**Instructions to follow**: Every line below that has the string "options" needs to be copied.

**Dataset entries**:
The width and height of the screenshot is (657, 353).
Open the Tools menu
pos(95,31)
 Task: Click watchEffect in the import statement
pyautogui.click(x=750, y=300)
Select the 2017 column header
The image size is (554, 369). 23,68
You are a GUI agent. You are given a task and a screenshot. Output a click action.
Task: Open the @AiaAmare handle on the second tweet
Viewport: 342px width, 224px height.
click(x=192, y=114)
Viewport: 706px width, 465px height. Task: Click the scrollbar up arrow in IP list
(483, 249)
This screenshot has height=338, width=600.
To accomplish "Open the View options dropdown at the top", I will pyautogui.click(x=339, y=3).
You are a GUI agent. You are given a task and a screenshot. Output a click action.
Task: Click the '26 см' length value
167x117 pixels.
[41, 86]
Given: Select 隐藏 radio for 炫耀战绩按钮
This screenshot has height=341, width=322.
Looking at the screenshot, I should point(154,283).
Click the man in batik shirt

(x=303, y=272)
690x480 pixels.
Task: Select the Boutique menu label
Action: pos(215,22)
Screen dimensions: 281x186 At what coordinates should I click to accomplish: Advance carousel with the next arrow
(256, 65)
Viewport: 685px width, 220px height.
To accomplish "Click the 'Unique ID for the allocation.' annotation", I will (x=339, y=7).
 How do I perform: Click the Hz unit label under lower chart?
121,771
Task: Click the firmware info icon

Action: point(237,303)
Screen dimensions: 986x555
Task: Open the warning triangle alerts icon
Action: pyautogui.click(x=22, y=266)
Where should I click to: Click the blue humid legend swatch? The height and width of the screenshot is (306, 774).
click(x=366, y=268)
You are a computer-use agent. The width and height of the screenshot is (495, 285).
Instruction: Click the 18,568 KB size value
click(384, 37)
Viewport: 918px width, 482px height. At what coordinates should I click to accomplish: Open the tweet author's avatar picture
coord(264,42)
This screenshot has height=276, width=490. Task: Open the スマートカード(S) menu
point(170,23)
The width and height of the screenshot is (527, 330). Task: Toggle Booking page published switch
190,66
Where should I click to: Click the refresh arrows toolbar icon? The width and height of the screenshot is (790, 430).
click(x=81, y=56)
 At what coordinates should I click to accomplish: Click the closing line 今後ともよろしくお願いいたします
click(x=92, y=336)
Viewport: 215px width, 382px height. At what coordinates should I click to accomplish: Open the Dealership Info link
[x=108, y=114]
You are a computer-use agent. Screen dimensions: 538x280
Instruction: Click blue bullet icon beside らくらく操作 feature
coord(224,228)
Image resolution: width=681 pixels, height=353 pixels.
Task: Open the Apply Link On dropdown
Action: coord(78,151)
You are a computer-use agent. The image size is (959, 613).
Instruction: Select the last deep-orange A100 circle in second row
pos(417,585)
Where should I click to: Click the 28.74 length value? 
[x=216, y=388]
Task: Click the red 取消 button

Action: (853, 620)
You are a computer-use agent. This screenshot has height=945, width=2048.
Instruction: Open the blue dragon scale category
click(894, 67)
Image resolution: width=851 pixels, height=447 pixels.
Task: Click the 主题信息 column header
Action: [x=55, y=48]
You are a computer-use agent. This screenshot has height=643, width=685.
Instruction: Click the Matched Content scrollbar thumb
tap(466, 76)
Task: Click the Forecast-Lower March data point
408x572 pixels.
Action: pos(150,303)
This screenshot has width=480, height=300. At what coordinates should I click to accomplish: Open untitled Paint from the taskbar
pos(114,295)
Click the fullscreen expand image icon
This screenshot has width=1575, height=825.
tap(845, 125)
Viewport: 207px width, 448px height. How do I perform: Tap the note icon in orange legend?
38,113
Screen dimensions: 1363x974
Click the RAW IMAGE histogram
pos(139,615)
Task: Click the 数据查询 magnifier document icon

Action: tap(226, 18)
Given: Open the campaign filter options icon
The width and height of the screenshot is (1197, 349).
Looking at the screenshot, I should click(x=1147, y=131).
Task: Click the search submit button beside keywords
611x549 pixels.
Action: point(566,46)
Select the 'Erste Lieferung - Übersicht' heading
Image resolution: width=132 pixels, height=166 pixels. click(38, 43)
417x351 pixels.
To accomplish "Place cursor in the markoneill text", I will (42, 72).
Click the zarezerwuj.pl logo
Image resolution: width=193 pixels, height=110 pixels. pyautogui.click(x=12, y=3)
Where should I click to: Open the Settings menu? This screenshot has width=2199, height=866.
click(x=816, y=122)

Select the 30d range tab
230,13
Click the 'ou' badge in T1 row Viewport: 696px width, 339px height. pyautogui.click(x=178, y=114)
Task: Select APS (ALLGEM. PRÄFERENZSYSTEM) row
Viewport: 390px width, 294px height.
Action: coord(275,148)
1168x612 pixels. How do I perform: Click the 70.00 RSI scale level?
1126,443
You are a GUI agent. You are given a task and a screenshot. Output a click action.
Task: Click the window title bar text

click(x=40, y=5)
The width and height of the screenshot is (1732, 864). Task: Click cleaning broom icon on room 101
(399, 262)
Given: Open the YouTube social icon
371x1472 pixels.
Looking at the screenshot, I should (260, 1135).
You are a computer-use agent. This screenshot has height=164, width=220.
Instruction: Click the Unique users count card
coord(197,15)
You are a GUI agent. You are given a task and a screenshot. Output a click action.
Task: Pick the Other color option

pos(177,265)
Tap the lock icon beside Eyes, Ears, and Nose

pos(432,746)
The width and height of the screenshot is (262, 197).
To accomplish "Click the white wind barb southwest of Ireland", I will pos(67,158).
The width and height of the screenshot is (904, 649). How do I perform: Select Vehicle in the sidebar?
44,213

**Exercise answer**:
To accomplish "Open the View options dropdown at the top", I will pyautogui.click(x=339, y=3).
Given: Open the campaign filter options icon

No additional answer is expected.